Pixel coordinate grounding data
===

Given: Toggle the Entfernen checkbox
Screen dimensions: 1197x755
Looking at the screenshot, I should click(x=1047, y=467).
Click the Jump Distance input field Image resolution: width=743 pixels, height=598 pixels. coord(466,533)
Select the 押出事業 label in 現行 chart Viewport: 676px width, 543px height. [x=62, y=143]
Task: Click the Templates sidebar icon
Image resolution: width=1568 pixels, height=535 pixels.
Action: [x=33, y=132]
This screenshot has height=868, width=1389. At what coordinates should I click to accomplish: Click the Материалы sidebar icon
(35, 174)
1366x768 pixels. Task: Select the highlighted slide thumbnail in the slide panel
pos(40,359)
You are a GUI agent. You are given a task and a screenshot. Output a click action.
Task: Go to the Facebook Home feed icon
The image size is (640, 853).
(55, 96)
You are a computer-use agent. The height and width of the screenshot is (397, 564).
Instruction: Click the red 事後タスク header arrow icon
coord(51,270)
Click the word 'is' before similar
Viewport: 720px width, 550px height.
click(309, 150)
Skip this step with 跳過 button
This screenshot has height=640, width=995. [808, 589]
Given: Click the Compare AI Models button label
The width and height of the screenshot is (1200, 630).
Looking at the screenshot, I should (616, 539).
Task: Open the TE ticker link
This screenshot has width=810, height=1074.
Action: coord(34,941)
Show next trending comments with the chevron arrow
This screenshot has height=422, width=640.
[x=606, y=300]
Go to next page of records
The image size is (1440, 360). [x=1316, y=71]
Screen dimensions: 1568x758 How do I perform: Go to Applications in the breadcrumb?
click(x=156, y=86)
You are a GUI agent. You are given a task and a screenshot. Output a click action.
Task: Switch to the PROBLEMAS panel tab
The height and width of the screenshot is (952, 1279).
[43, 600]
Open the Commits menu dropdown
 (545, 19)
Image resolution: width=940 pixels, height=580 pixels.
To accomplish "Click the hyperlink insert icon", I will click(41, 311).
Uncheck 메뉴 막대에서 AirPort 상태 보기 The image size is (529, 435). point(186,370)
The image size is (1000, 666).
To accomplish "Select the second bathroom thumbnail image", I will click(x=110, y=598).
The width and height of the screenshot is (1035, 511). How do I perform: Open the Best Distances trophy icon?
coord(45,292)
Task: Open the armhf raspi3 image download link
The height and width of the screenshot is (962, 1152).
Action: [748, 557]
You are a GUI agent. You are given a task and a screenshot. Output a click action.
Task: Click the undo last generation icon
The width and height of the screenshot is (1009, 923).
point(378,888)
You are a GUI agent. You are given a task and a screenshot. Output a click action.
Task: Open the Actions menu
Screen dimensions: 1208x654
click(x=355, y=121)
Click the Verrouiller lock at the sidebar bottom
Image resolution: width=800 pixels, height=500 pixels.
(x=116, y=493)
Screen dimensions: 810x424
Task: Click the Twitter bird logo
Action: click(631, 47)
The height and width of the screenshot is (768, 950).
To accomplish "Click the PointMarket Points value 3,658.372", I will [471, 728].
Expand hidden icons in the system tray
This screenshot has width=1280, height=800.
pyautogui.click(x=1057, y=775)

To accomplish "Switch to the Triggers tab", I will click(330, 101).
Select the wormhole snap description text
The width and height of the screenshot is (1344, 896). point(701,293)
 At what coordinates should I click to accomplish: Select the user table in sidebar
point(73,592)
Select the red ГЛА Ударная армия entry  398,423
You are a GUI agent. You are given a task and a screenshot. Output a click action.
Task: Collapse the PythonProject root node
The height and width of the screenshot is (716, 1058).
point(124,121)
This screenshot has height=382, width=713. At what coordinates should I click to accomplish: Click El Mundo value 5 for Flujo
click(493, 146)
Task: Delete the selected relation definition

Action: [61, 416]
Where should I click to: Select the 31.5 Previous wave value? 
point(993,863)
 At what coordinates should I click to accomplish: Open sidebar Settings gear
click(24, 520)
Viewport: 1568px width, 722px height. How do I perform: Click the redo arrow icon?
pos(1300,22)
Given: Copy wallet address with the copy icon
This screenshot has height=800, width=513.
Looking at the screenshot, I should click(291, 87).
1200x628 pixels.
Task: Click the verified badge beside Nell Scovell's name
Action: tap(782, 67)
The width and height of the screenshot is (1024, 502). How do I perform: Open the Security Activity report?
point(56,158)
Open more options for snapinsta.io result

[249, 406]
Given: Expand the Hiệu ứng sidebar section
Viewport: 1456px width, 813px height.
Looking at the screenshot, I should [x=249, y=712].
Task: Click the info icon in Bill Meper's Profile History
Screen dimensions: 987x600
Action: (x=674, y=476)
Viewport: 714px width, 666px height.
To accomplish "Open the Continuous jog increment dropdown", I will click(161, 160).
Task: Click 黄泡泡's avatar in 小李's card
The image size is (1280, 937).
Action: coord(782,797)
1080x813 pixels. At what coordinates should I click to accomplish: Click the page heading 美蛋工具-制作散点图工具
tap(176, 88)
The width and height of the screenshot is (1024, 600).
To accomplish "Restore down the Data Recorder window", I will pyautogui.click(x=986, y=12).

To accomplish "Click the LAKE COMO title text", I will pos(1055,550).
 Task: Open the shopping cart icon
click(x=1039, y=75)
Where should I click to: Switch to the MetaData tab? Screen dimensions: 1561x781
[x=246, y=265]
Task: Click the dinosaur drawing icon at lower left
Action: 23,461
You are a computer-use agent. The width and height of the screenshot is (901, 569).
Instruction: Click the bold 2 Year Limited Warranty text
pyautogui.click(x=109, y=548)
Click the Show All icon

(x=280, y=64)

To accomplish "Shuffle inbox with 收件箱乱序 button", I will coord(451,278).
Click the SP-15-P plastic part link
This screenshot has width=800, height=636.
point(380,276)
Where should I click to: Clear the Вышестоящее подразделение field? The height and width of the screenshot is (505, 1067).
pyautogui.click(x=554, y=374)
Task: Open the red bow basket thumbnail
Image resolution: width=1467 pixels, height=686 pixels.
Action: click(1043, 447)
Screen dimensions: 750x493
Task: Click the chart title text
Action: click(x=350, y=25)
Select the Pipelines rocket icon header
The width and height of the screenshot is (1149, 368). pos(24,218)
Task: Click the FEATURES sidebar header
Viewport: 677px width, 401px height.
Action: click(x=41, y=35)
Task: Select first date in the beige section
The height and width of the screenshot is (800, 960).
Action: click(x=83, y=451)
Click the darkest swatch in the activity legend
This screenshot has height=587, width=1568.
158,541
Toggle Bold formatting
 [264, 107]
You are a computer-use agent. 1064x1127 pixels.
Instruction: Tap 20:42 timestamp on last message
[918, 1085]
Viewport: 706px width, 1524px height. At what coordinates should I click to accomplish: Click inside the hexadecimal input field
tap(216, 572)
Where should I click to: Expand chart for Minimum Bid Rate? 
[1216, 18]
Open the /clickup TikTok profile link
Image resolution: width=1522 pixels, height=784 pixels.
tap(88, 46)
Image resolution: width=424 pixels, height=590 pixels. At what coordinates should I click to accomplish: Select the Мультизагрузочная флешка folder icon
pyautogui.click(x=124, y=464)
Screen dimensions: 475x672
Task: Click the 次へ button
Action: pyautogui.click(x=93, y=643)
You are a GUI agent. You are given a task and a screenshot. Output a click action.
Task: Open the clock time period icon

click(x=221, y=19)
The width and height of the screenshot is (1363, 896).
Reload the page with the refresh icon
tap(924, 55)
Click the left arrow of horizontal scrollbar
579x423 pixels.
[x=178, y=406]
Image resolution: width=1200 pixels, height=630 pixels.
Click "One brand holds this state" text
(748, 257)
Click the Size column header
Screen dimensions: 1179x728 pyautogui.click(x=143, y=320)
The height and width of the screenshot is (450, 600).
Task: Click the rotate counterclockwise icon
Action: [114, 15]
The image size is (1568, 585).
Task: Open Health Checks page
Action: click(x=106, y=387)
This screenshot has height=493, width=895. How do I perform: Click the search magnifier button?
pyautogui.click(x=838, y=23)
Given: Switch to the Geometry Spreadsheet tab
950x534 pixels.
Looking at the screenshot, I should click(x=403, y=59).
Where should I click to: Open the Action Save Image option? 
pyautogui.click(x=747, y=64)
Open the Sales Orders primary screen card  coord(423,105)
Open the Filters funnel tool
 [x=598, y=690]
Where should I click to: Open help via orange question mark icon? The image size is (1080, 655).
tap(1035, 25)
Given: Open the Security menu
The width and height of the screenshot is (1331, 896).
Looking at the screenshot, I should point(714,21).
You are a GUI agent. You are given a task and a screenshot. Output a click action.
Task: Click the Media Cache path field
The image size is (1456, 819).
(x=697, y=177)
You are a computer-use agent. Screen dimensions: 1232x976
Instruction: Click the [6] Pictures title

===

- **TASK STATEMENT**
In the entries above, how many lines contain the word "card"? Provide the number alone.

- **FINISHED TASK**
2